Published online by Cambridge University Press: 18 December 2013
Imaging description
CT has an unparalleled track record in the detection of intracranial hemorrhage and therefore is the first imaging study obtained in this setting. In addition to excluding intracranial hemorrhage, CT may help demonstrate early signs of acute ischemic stroke (AIS), such as insular ribbon sign, hyperdense cerebral artery sign, sulcal effacement, and development of acute parenchymal low attenuation (Fig. 3.1). Patients who have advanced signs of infarction involving more than one-third of the middle cerebral artery (MCA) territory are generally excluded from intravenous tissue plasminogen activator (tPA) therapy because of a higher risk for hemorrhagic conversion.

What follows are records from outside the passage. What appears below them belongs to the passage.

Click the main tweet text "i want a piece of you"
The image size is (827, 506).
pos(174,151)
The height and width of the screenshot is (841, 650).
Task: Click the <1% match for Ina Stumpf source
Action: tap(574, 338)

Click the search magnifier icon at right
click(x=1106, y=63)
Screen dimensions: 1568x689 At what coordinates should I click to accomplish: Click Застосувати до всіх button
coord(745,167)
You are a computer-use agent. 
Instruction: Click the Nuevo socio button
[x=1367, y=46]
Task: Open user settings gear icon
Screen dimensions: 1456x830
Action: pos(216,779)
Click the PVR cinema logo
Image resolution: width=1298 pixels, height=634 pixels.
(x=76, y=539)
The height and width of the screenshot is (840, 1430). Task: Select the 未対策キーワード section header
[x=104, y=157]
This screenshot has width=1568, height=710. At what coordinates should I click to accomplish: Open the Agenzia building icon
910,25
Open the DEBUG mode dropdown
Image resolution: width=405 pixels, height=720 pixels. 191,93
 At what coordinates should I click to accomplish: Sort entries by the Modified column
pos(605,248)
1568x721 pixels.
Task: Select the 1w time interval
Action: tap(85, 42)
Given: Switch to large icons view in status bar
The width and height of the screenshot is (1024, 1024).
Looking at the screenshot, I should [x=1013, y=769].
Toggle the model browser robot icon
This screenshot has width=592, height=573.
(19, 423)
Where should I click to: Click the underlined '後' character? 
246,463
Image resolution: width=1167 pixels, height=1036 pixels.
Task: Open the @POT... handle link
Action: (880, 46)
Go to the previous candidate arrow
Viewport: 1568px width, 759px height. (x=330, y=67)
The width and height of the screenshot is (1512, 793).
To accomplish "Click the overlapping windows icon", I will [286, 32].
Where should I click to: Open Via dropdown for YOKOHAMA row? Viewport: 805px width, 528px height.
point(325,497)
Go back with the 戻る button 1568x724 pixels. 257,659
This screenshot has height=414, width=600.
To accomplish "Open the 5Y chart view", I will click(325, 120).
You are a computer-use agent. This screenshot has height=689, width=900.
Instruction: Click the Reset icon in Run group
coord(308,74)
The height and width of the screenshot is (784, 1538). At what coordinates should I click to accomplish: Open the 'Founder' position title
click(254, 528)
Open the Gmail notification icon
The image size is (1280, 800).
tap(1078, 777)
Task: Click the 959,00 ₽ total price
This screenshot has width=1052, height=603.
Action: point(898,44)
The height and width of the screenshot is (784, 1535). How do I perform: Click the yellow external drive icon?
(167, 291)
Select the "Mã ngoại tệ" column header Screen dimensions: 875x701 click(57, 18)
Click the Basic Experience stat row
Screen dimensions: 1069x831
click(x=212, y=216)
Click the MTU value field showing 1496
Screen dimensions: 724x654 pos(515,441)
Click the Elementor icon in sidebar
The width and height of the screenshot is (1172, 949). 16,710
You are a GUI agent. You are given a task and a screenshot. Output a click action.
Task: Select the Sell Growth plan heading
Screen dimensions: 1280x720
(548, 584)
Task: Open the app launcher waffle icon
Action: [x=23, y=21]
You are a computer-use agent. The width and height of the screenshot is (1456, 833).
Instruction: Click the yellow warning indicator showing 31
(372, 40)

Advanced imaging as a triage tool for selecting patients for intravenous (IV) or intra-arterial (IA) stroke therapies beyond 3 hours is a focus of evaluation of many ongoing clinical trials [1]. Central to the idea of advanced imaging is to obtain a precise measure of the area of ischemic core versus ischemic but still viable tissue that is at risk for infarction in the absence of early recanalization (penumbra). It can be argued that patients can only benefit from recanalization if there is a relatively modest area of already infarcted tissue and significant (ideally >20% of area of core infarction) ischemic tissue that can be potentially salvaged.